-
Defintion encoder
- BiLSTM
- ELMo
- Transformer based on BERT strategy.
-
Position encoder
- GCN
- Onto2vec
Consider the example below. We would expect child-parent terms to have similar vector embeddings; whereas, two unrelated terms should have different embeddings. Moreover, child-parent terms are in the same neighborhood, so that the position embeddings should also be the same.
pytorch, pytorch-pretrained-bert, pytorch-geometric
We embed the definition or position of a term. The key idea is that child-parent terms often have simlar defintions or positions in the GO tree, so that we can embed them into comparable vectors.
All models are already trained, and ready to be used. You can download the embeddings here. There are different types of embeddings, you can try any of these embeddings. For example, download these files if you want to use the BiLSTM embedding for Task 1 and 2 discussed in our paper.
You can also use our trained model to produce vectors for any GO definitions, see example script here. You will have to prepare the go.obo definition input in this format here.
Alternatively, you can also train your own embedding by following the same example script. You only need to prepare your train/dev/test datasets into the same format here.
Almost every protein is annotated by a set of GO terms, for example see the Uniprot database. Once you can express each GO term as a vector, then for any 2 proteins, you can compare the sets of terms annotating them. We used the Best-Match Average metric to compare 2 sets; however, there other options to explore. Our example to compare 2 proteins is here.
We can use Uniprot database to train a model that predicts GO labels for an unknown protein sequence. In our paper, we demonstrate that GO embeddings can be used to predict GO labels not included in the training data (zeroshot learning). There are two advantages. First, many machine learning methods exclude rare labels because these methods often have problem when training data contains very rare labels. GO embeddings allow us to adopt the zeroshot learning philosophy, where we train models on labels in training data, but test models on new unseen labels. Second, as the GO database is constantly updating with new terms, we do not need to train a brand new model with each update.
○ ○ ○ ○ ○ ○ ○
QUESTIONS ON THE MATERIAL:
- A) Answer these questions about the text on GO term embeddings:
(i) Which metric was used to compare two sets of GO terms?
(ii) What two methods are listed under the position encoder?
(iii) Which library names appear together in the text's comma-separated list?
- B) Transcribe the text on GO term embeddings from "You can also use" up to and including "proteins is here.".
○ ○ ○ ○ ○ ○ ○
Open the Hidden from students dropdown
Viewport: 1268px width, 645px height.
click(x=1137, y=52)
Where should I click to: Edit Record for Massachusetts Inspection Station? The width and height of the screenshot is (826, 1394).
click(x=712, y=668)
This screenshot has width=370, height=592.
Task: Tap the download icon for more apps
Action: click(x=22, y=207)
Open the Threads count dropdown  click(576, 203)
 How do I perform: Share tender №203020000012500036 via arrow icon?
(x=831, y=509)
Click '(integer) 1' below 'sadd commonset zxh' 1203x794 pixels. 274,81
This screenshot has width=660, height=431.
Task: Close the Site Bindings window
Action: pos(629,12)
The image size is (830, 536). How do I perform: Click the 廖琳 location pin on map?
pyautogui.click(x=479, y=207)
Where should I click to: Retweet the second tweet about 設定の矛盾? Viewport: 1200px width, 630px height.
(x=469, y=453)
○ ○ ○ ○ ○ ○ ○
RESPONSES BY TASK:
- A)
(i) The Best-Match Average metric.
(ii) GCN and Onto2vec.
(iii) pytorch, pytorch-pretrained-bert, pytorch-geometric.

- B)
You can also use our trained model to produce vectors for any GO definitions, see example script here. You will have to prepare the go.obo definition input in this format here.
Alternatively, you can also train your own embedding by following the same example script. You only need to prepare your train/dev/test datasets into the same format here.
Almost every protein is annotated by a set of GO terms, for example see the Uniprot database. Once you can express each GO term as a vector, then for any 2 proteins, you can compare the sets of terms annotating them. We used the Best-Match Average metric to compare 2 sets; however, there other options to explore. Our example to compare 2 proteins is here.